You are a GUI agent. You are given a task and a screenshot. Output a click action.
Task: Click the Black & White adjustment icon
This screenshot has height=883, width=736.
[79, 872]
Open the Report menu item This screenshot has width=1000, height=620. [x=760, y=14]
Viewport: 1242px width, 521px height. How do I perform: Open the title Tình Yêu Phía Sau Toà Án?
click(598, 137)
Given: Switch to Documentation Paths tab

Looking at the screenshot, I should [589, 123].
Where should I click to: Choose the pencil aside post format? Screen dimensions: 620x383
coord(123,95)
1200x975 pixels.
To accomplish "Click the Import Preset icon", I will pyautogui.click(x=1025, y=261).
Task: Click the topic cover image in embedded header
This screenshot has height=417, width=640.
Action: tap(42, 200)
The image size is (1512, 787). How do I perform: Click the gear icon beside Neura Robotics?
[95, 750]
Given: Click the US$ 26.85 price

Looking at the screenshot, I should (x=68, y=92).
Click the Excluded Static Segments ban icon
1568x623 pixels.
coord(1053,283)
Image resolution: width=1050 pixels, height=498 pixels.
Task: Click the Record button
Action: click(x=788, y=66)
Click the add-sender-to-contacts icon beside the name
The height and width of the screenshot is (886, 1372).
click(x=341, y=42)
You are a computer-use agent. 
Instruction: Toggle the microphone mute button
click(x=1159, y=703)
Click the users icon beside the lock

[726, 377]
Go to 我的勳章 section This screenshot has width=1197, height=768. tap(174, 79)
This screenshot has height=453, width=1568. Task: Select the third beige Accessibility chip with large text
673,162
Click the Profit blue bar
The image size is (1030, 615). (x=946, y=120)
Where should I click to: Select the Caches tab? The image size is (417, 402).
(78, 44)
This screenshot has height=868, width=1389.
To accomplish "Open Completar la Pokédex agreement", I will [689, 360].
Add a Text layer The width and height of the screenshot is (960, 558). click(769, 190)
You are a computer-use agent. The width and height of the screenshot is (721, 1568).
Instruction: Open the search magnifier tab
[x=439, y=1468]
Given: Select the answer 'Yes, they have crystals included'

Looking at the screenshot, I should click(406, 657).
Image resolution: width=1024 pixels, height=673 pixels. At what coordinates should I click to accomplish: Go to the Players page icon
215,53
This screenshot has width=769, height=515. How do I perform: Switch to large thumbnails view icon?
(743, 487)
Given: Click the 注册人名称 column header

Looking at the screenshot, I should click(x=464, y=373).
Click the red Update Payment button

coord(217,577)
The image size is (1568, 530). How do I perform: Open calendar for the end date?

▶ [Task to carry out]
Retype every record above exactly.

▶ [Output for this exercise]
You are a GUI agent. You are given a task and a screenshot. Output a click action.
Task: Click the Black & White adjustment icon
This screenshot has height=883, width=736.
[79, 872]
Open the Report menu item This screenshot has width=1000, height=620. [x=760, y=14]
Viewport: 1242px width, 521px height. How do I perform: Open the title Tình Yêu Phía Sau Toà Án?
click(598, 137)
Given: Switch to Documentation Paths tab

Looking at the screenshot, I should [589, 123].
Where should I click to: Choose the pencil aside post format? Screen dimensions: 620x383
coord(123,95)
1200x975 pixels.
To accomplish "Click the Import Preset icon", I will pyautogui.click(x=1025, y=261).
Task: Click the topic cover image in embedded header
This screenshot has height=417, width=640.
Action: tap(42, 200)
The image size is (1512, 787). How do I perform: Click the gear icon beside Neura Robotics?
[95, 750]
Given: Click the US$ 26.85 price

Looking at the screenshot, I should (x=68, y=92).
Click the Excluded Static Segments ban icon
1568x623 pixels.
coord(1053,283)
Image resolution: width=1050 pixels, height=498 pixels.
Task: Click the Record button
Action: click(x=788, y=66)
Click the add-sender-to-contacts icon beside the name
The height and width of the screenshot is (886, 1372).
click(x=341, y=42)
You are a computer-use agent. 
Instruction: Toggle the microphone mute button
click(x=1159, y=703)
Click the users icon beside the lock

[726, 377]
Go to 我的勳章 section This screenshot has width=1197, height=768. tap(174, 79)
This screenshot has height=453, width=1568. Task: Select the third beige Accessibility chip with large text
673,162
Click the Profit blue bar
The image size is (1030, 615). (x=946, y=120)
Where should I click to: Select the Caches tab? The image size is (417, 402).
(78, 44)
This screenshot has height=868, width=1389.
To accomplish "Open Completar la Pokédex agreement", I will [689, 360].
Add a Text layer The width and height of the screenshot is (960, 558). click(769, 190)
You are a computer-use agent. The width and height of the screenshot is (721, 1568).
Instruction: Open the search magnifier tab
[x=439, y=1468]
Given: Select the answer 'Yes, they have crystals included'

Looking at the screenshot, I should click(406, 657).
Image resolution: width=1024 pixels, height=673 pixels. At what coordinates should I click to accomplish: Go to the Players page icon
215,53
This screenshot has width=769, height=515. How do I perform: Switch to large thumbnails view icon?
(743, 487)
Given: Click the 注册人名称 column header

Looking at the screenshot, I should click(x=464, y=373).
Click the red Update Payment button

coord(217,577)
The image size is (1568, 530). How do I perform: Open calendar for the end date?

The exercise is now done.